As an example of the progress made toward real community participation in the decision-making process, we can recall the “Ley de Participación Popular” issued in 1994 by the Bolivian government, and preceded by the preparatory work on a State general policy framework for sustainable development. The framework anticipated the creation, in 1992, of the Ministry of Sustainable Development and the Environment in Bolivia, as well as the policies on “Promoción de la participatión de la sociedad civil” in Colombia.25

The concepts of community and participation characteristic of Latin America and the Caribbean arise from the region’s cultural heritage, as illustrated in the writings of Popol Vuh (or the Maya Community Book), in the traditional Andean minkas, and in other examples of the thinking of indigenous communities, where work and participation for the common good represent the axis and purpose of collective actions.

Similarly, in North America, the practice of political democracy and a particpatory culture has deep roots in indigenous tradition. Thomas Jefferson, the drafter of the U.S. Declaration of Independence and a framer of the Constitution of the United States, borrowed liberally from the Iroquois League in seeking inspiration for a new political system.

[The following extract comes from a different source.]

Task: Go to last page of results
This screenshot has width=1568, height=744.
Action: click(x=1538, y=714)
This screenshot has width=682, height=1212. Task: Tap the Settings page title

Both he and another framer, Benjamin Franklin, studied the League’s political practices and ultimately incorporated many of them into the basic documents for U.S. governance, including provisions for impeachment, referendum, recall, personal liberties, freedom of speech and religion, the principle of equality, division of power and popular rule.26 Moreover, the Preamble to the Constitution of the United Nations is frankly indebted to the Great Law of Peace, which governed the Iroquois Confederation in the eighteenth century.27

In reorienting education toward sustainability in our hemisphere, it is important to understand that indigenous peoples in the Americas maintained viable civilizations for thousands of years, guided by the principles of intergenerational equity and ecological balance. The members of the North American Iroquois League lived by the principle of accountability to the next seven generations for the condition of the lands and resources they passed down.

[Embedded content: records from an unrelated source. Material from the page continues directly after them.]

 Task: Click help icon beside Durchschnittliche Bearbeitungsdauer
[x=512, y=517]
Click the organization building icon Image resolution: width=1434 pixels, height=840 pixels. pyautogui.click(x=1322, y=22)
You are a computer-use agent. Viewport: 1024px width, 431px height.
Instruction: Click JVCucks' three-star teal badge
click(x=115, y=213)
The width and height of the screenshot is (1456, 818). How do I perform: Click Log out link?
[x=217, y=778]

It is useful to note that these principles were not rooted in elaborate education systems, such as those we rely on today. Instead, they were deeply entrenched in culture, and were therefore observed and practiced by each member of society from an early age. Respected members of a community, from parents to elders to legendary heroes, lived in keeping with these principles. The principles were woven into religion, political decisions, food production, harvesting, and land management systems. This practice from the past strongly suggests, therefore, that reorienting formal education without an overarching transformation of the cultural context will not be enough to effect a change in our orientation toward the environment. Nonetheless, it is an important starting point.

Challenge for the Future
  • To create real spaces and participation tools for all community sectors, on the basis of local realities, traditions and customs; to articulate and support these processes through an approach to environmental education that encourages participation in pursuit of sustainable development.